Posted On 08 Oct 2018
This U.S. federal holiday commemorates the date when Christopher Columbus first set foot in the Americas. In the USA it is observed on the Second Monday in October.
Though Columbus Day is one of the 10 U.S. legal federal holidays, it is not considered a major one. There will be no postal service.
It is a Federal Reserve Bank holiday, so while banks may open, some transactions will not be processed. Most businesses remain open and retail stores may run special sales.
The New York Stock Exchange and Nasdaq remain open on this federal holiday.
Columbus Day is no longer observed in every state.

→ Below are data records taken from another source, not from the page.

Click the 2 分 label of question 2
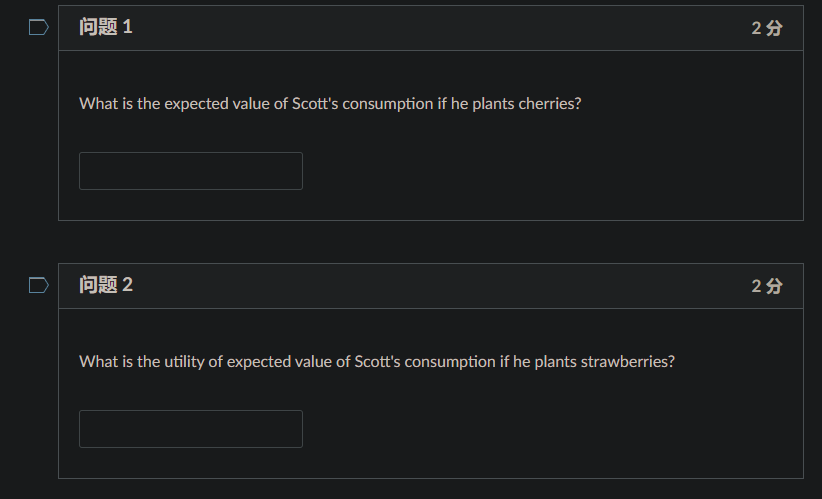 pos(766,286)
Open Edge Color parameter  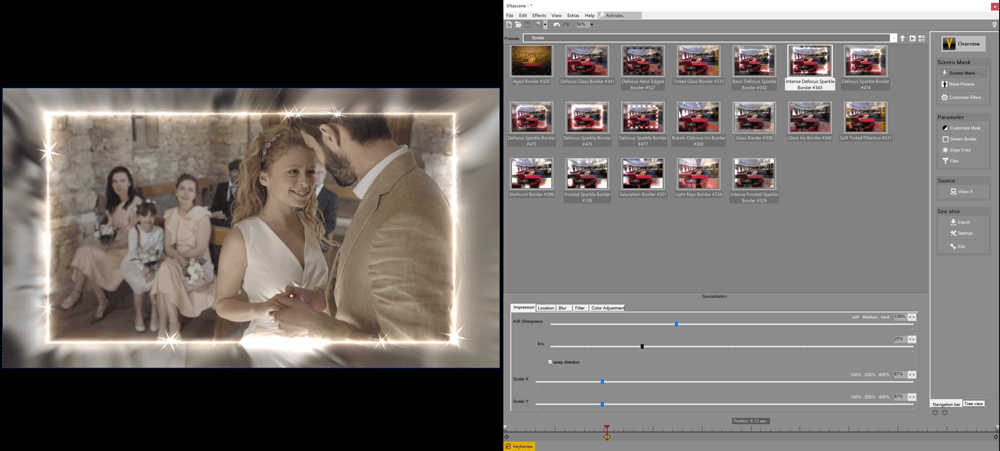pos(960,150)
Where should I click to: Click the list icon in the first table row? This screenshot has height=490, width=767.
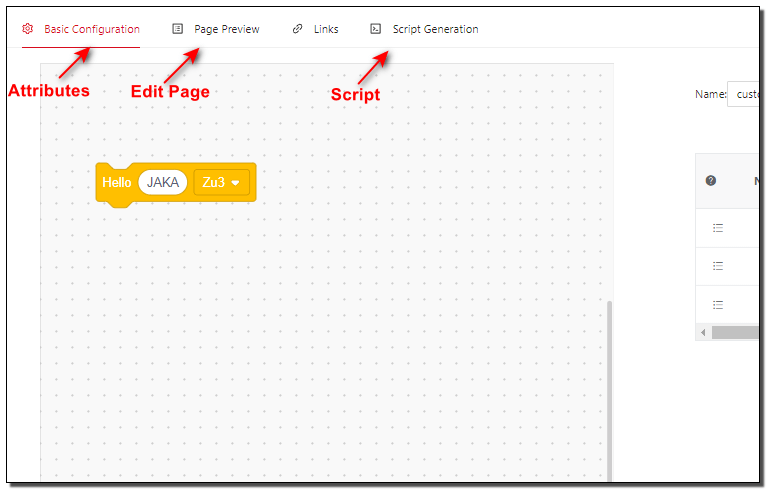pos(717,228)
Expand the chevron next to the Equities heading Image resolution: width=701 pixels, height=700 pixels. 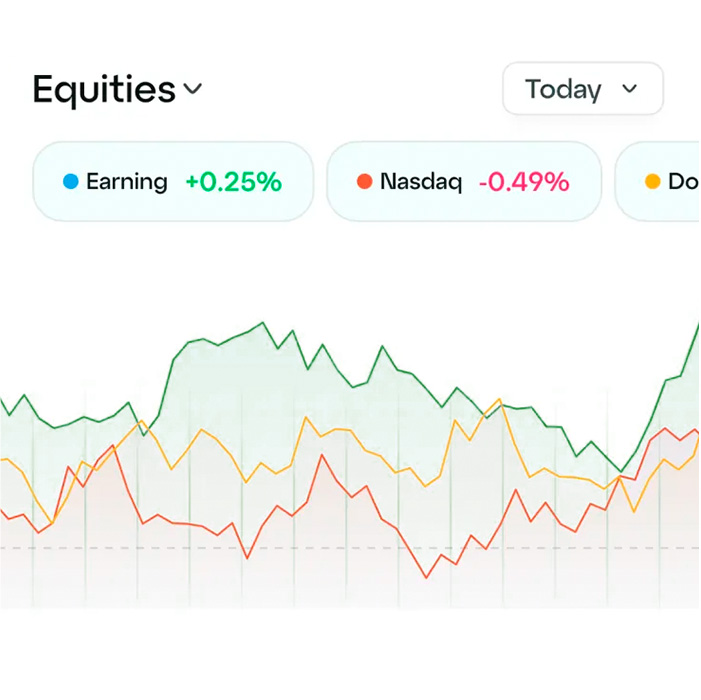coord(193,89)
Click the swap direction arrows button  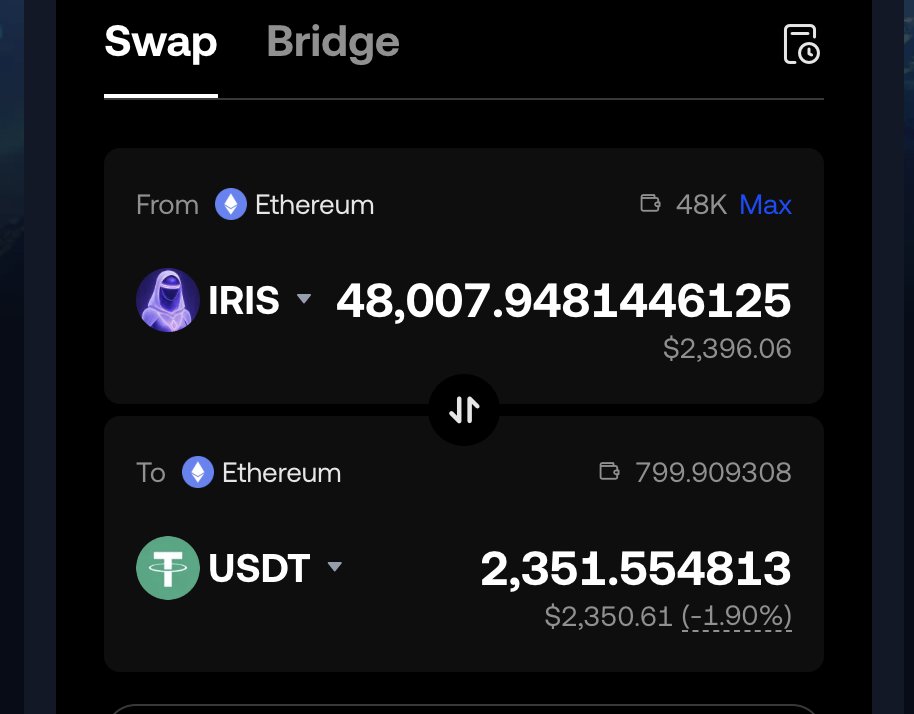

For a detailed list of which states observe Columbus Day, please use our state by state guide.
Even if a state observes Columbus Day as a holiday, some state offices may be still be open.
In addition to a state level, in many cities the day is now celebrated as Native Americans’ Day or Indigenous People’s Day.
According to data from the Society for Human Resource Management, only 14% of organizations closed on Columbus Day in 2014.
Columbus’ voyages across the Atlantic Ocean initiated the European exploration and colonization of the Americas.
While the first voyage in 1492 was immensely significant, Columbus did not actually reach the American mainland until his third voyage in 1498.
Instead, while trying to find a sea route to India, he made landfall on an island in the Bahamas that he named San Salvador.
While there had been celebrations in 1792 to mark the 300th anniversary, Columbus Day was first officially proclaimed by President Benjamin Harrison in 1892, to mark the 400th anniversary of Columbus’ landing in the Bahamas.
Colorado was the first US state to make Columbus Day an official holiday and Franklin Roosevelt established the first federal observance of Columbus Day in 1937. Since 1971, the holiday has been celebrated on the second Monday in October.